Cue the sound of my heart, hopes and dreams shattering into a million pieces.

Fourteen-year-old me was being told that my kind of art didn't count.

And if my school art teacher said so then it must be true. This was my teacher; custodian of my education and development. The person who knew all the ‘rules’ of art and was tasked with the responsibility of imparting that knowledge to me, an eager student still early in my artistic journey. I trusted her.

I had always been an arty kid; I’d drawn cartoons and comics for as long as I could remember. Art was my thing. Everybody knew that. It was woven into my identity even then. But with this heart-crushing statement, suddenly the only thing I had to offer wasn’t good enough to be part of the evidently exclusive club of ‘artist’.

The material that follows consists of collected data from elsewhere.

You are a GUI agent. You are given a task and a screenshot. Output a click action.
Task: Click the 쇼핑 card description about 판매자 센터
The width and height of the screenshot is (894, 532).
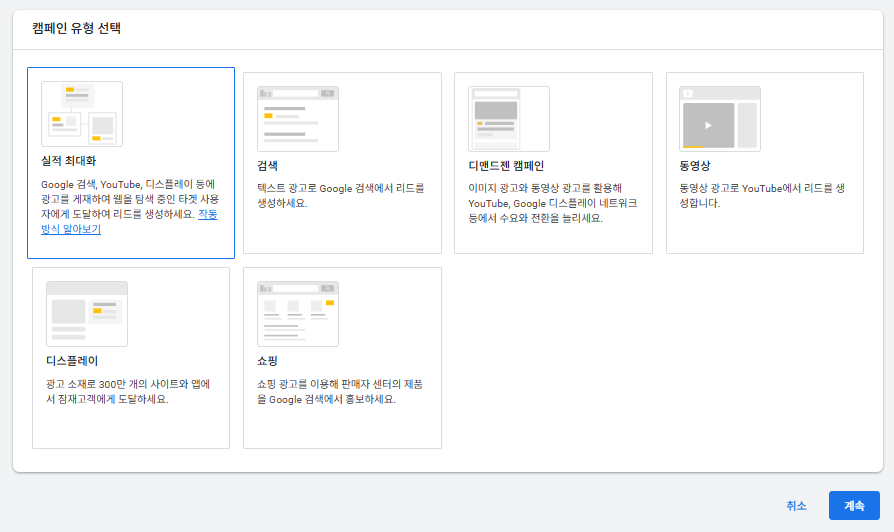[340, 391]
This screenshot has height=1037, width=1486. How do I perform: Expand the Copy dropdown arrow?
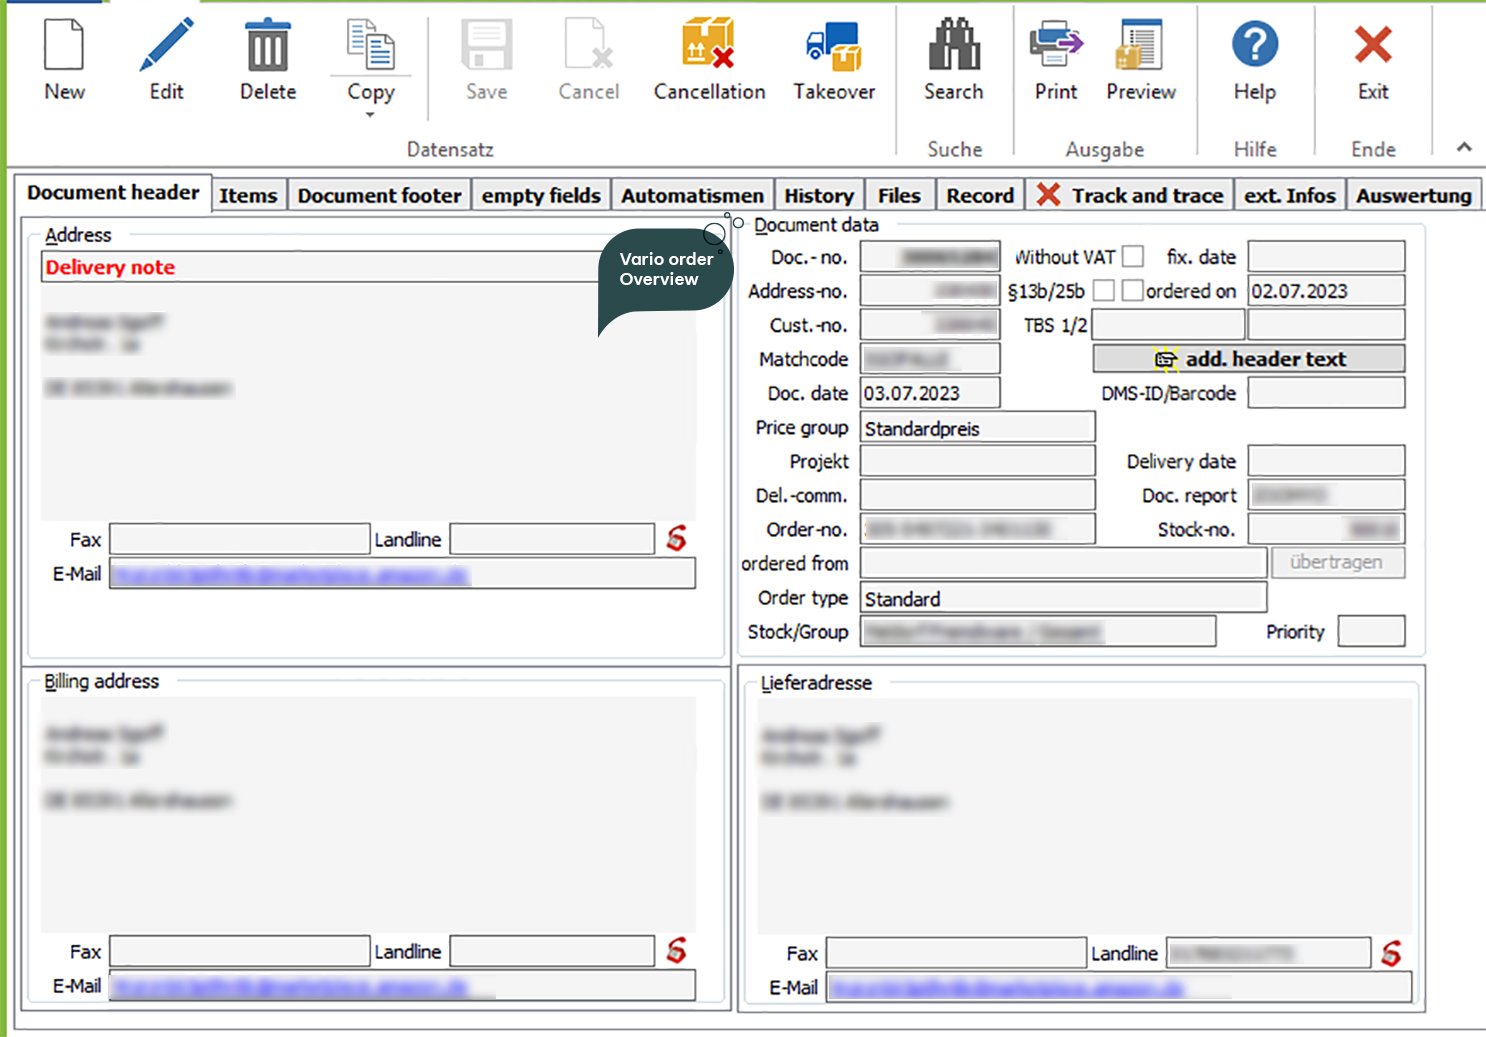(370, 115)
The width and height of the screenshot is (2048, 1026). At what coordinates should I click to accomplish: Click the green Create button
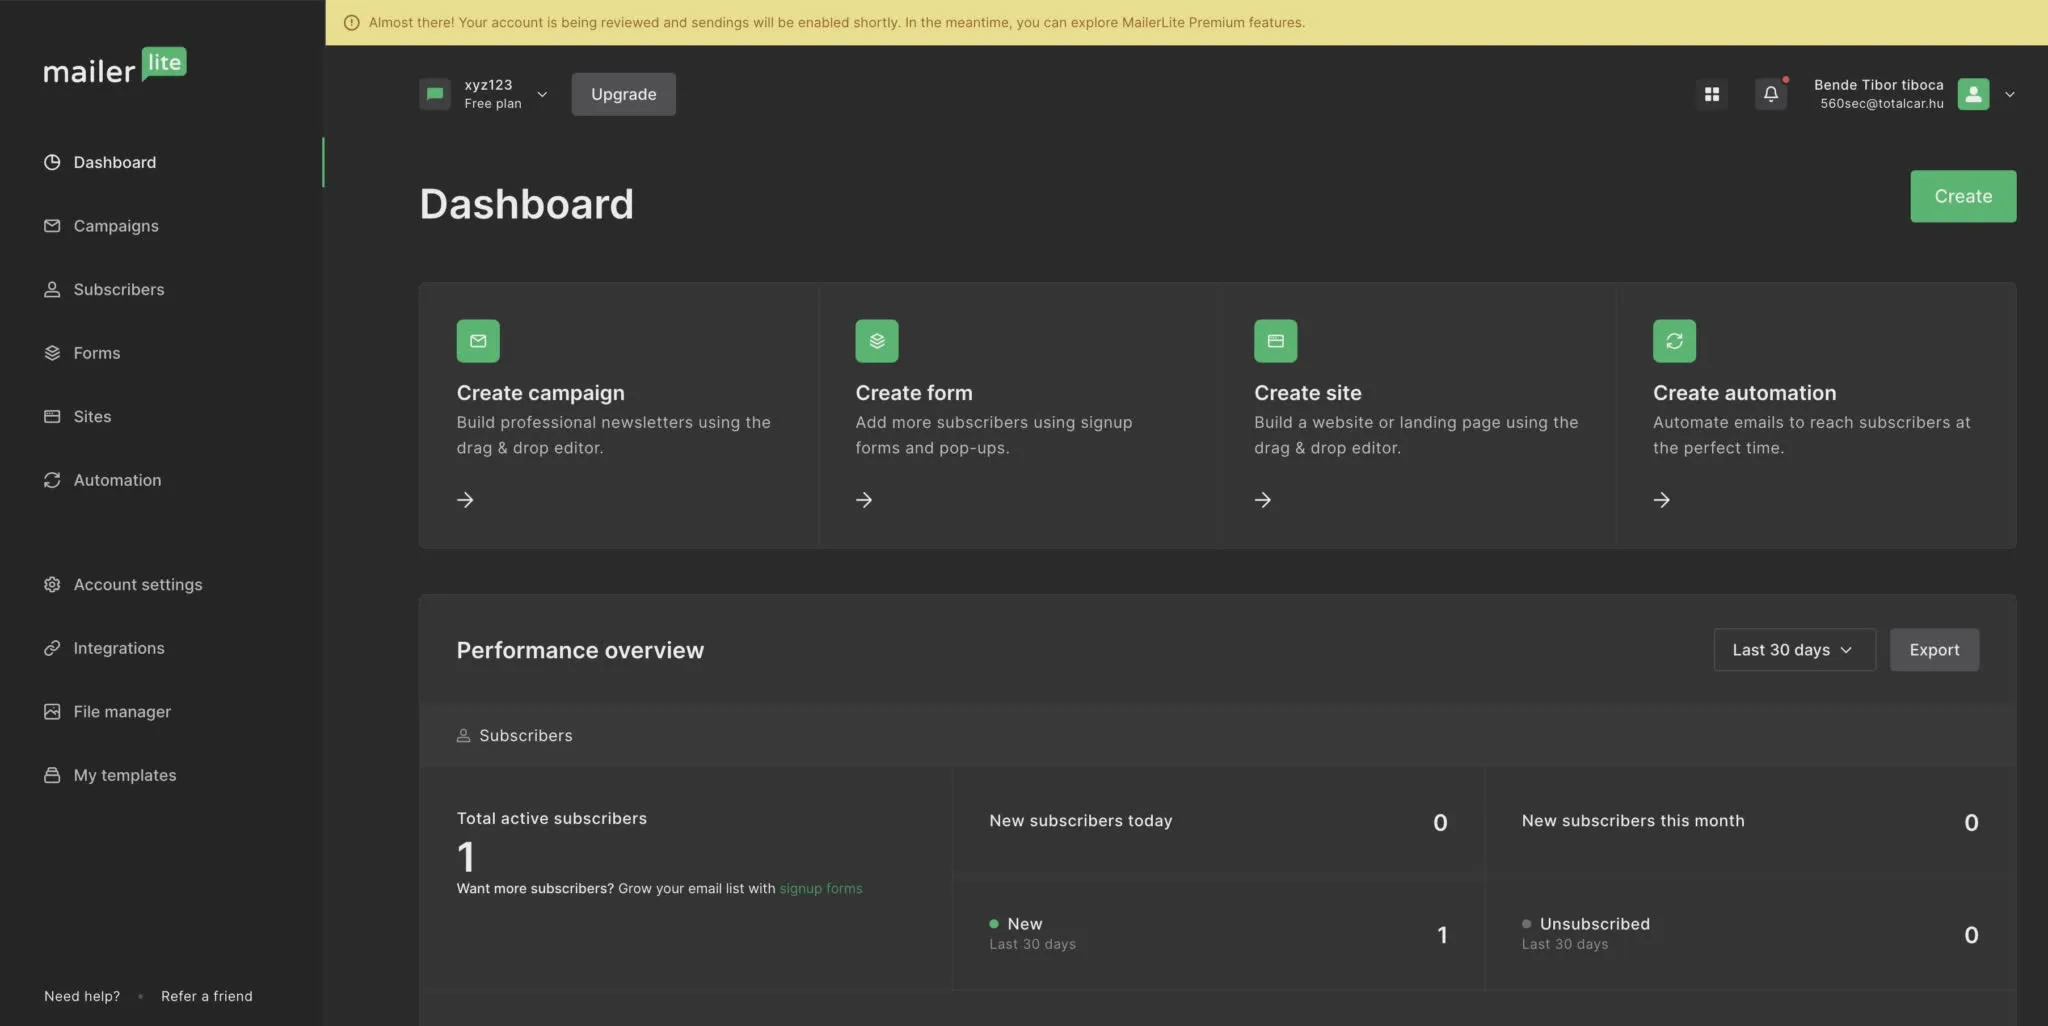click(1962, 196)
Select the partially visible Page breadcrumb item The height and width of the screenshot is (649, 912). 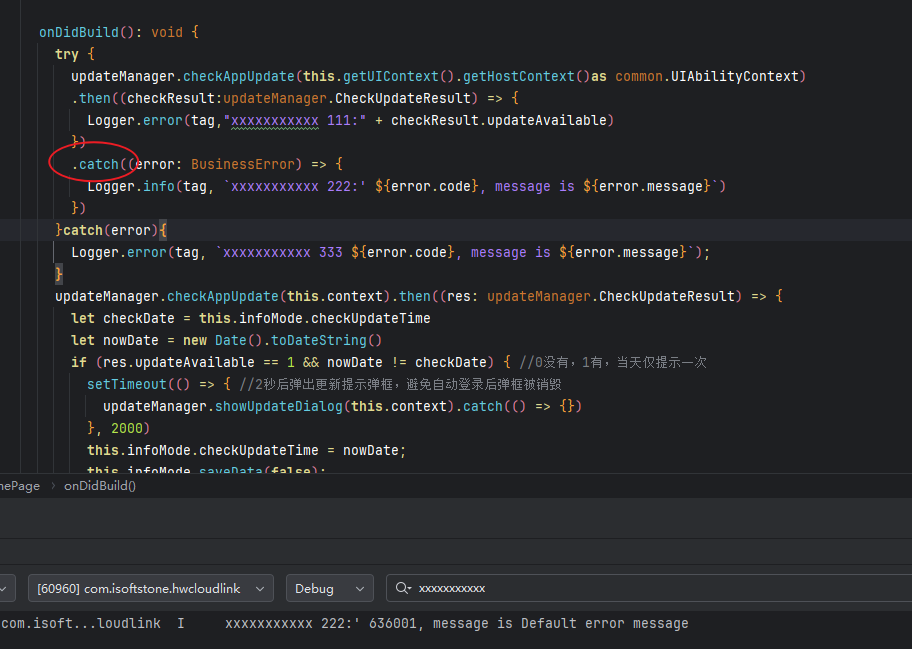pyautogui.click(x=20, y=485)
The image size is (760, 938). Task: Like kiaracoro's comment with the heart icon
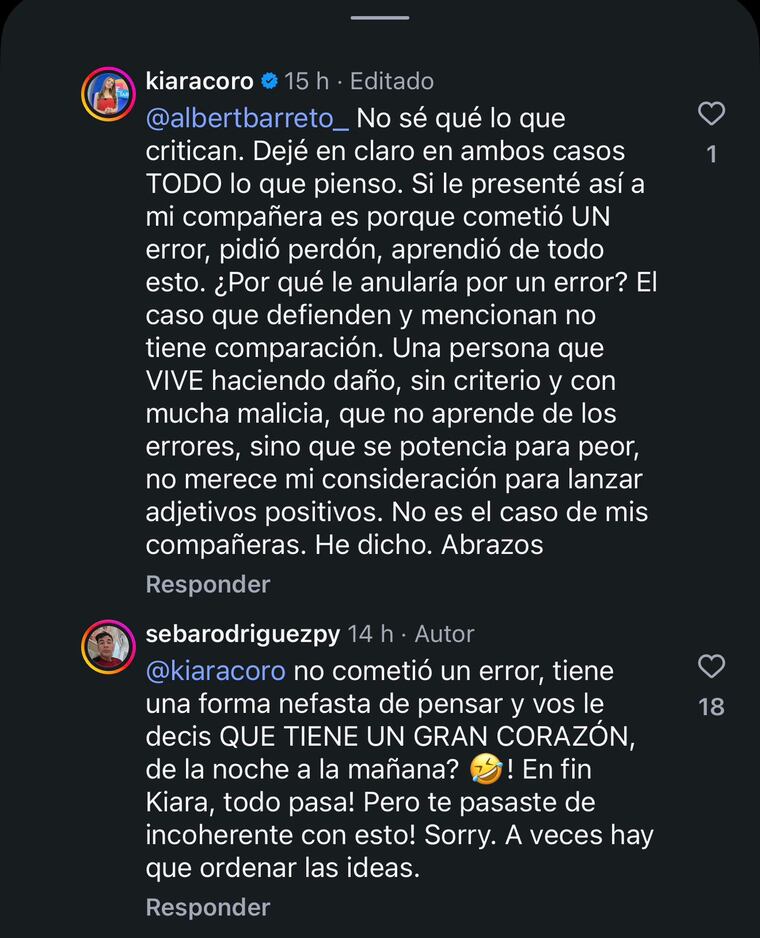click(711, 114)
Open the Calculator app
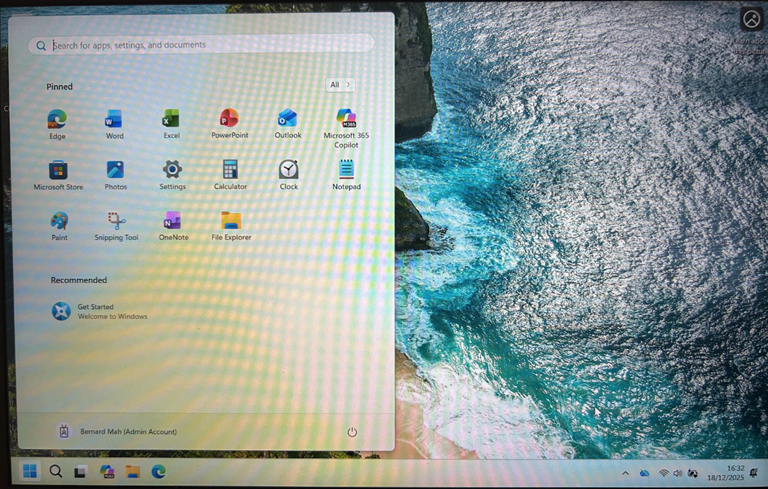Screen dimensions: 768x489 (230, 175)
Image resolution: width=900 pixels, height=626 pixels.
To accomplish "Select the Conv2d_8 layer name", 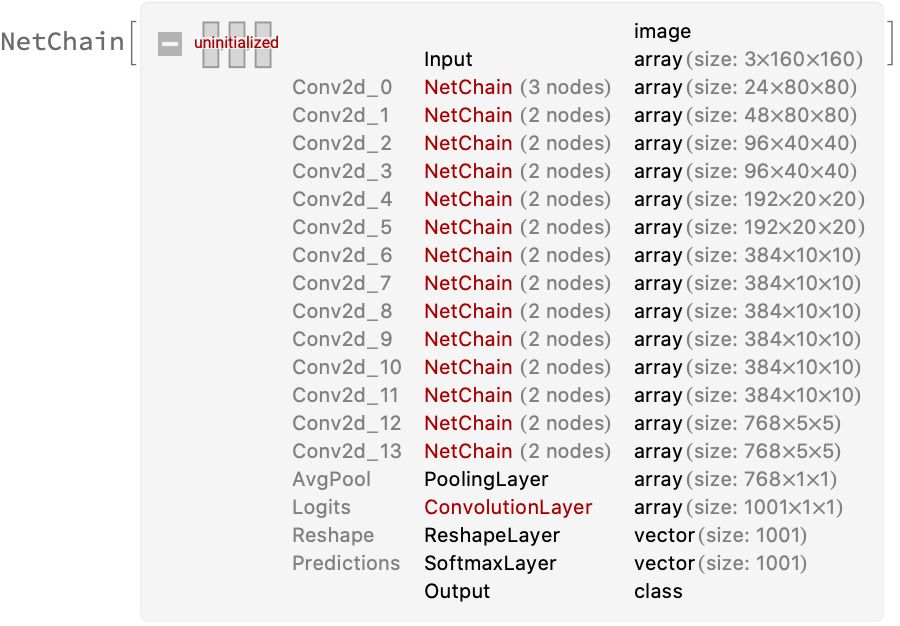I will tap(342, 312).
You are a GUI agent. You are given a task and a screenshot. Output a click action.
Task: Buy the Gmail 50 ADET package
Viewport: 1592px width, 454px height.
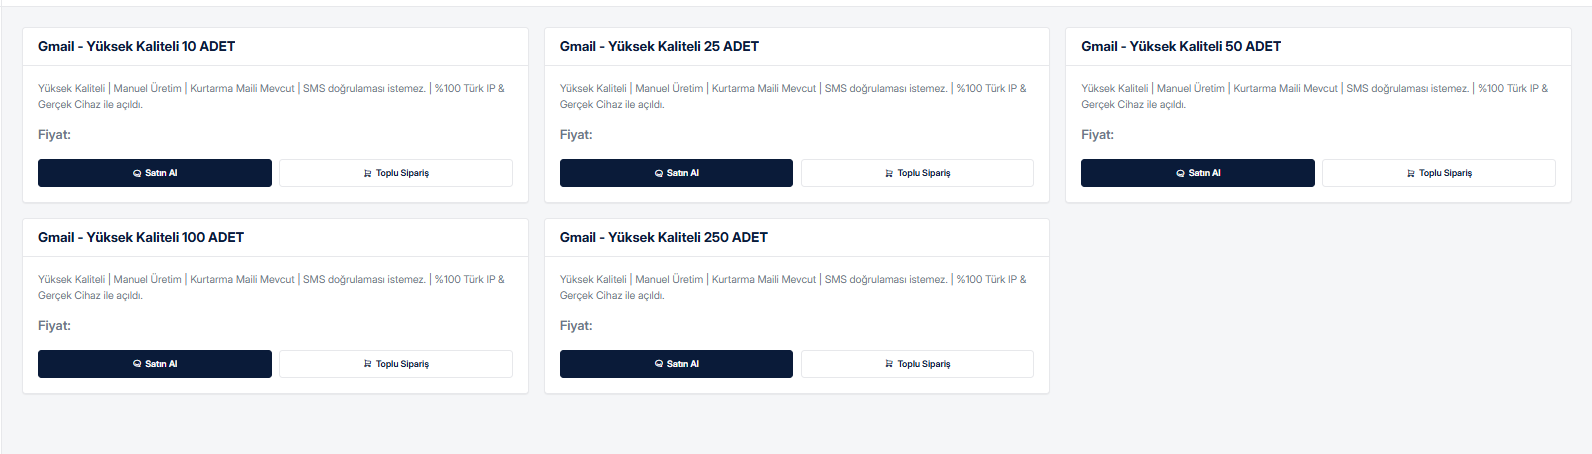click(x=1198, y=173)
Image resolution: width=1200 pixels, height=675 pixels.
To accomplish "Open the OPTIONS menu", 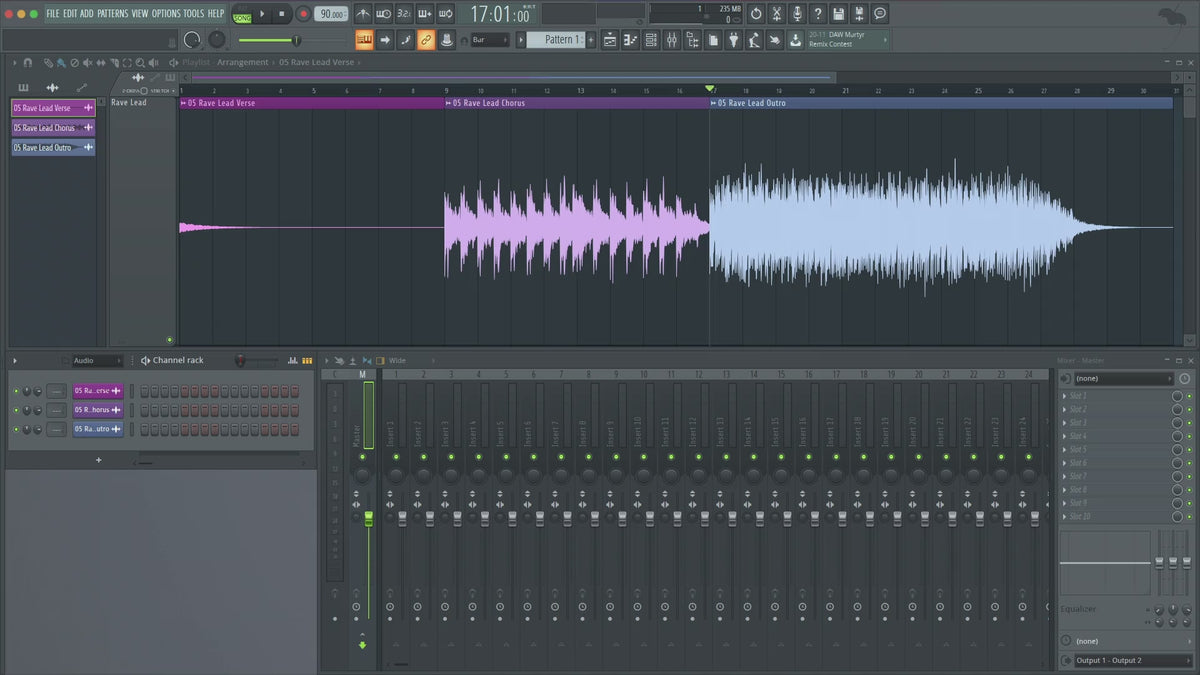I will coord(165,14).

Suddenly I wasn't allowed to draw cartoons in my art class. I was told to draw portraits and bowls of fruit. I was told that I had to learn to 'paint properly'. Art assignments involved emulating classic fine-artists, but despite my best efforts my work continued to take on a ‘cartoon-like’ style, and for that I received lower grades.

Frustrated tears were a regular occurrence the night before handing in assignments as I prepared myself for the next round of comments about how I wasn’t trying hard enough; I had talent, but no discipline. The way I chose to express myself was incorrect and received notes on my homework that suggested I didn’t really want to do art after all.

I'm not the first artist forced to conform at a young age to narrow-minded artistic boxes and I’m definitely not the last. It would be melodramatic to say that this art teacher ruined my life, but her influence played a significant part in the life choices that followed.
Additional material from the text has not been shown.